The IMF's analyses of the Danish economy

Abstract icon Following its recent Article IV mission in Denmark, the International Monetary Fund, IMF, concludes that Denmark has achieved an impressive post-pandemic recovery, with the output and employment level now well above its pre-pandemic trajectory, contributing to inflationary pressures. More recently, there are signs that economic activity has started slowing, and high inflation, tightening financial conditions, and weaker external demand will weigh on the outlook. The financial system has remained stable, although house prices have fallen. The medium-term growth outlook remains modest, reflecting well-known demographic headwinds in Denmark and lower global growth.
Every year, a team of IMF economists visits Denmark to analyse the Danish economy. Half a year in advance, the IMF makes preparatory visits, known as interim visits. This is part of the IMF's surveillance of its member countries' economic development. During the visit, the IMF meets with relevant ministries, advisory bodies, trade and industry associations, and private sector participants. Among other things, the IMF's analysis includes recommendations for reforms of the national economy and is summarised in an Article IV report, which is compulsory according to article IV the IMF's Articles of Agreement, hence the name.

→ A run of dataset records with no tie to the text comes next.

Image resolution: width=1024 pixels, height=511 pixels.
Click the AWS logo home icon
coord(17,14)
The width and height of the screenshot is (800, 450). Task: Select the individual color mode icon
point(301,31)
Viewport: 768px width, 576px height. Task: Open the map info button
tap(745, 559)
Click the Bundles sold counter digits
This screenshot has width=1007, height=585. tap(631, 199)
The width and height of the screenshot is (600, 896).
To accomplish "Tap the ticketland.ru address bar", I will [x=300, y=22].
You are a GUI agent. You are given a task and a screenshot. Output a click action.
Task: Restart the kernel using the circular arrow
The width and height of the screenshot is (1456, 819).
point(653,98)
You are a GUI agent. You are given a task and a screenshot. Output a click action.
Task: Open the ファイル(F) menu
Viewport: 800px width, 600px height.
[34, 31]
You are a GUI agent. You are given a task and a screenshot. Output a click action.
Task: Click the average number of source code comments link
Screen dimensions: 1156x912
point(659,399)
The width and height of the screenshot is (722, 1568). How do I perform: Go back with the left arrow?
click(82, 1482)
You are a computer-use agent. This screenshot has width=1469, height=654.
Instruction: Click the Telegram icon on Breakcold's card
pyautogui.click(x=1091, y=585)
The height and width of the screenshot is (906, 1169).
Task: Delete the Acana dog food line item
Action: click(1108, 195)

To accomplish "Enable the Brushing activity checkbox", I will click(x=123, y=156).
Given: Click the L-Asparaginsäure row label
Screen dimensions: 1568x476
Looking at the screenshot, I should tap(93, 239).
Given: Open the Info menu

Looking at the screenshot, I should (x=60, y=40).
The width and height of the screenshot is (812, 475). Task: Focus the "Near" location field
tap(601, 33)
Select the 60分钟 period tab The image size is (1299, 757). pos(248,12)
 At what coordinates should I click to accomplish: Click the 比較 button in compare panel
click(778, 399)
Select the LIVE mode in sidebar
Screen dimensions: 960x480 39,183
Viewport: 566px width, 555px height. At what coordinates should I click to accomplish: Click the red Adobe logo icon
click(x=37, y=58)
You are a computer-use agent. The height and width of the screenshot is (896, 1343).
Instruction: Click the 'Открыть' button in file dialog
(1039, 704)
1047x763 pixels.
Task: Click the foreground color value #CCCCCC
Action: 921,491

Since 1999, the IMF has prepared in-depth analyses of the financial system in connection with its Financial Sector Assessment Program (FSAP). The purpose is to reduce the risk of crises in the international financial markets. Since the financial sector in Denmark has been assessed to be systemically important in the international financial system, Denmark will undergo the FSAP approx. every 5 years.

In its recent FSAP report, the IMF finds that the resilience of the Danish financial system has been strengthened since its most recent analysis from 2014. This is attributable mainly to the activation of macroprudential instruments, improved supervision of banks and insurers, and strengthened crisis management frameworks.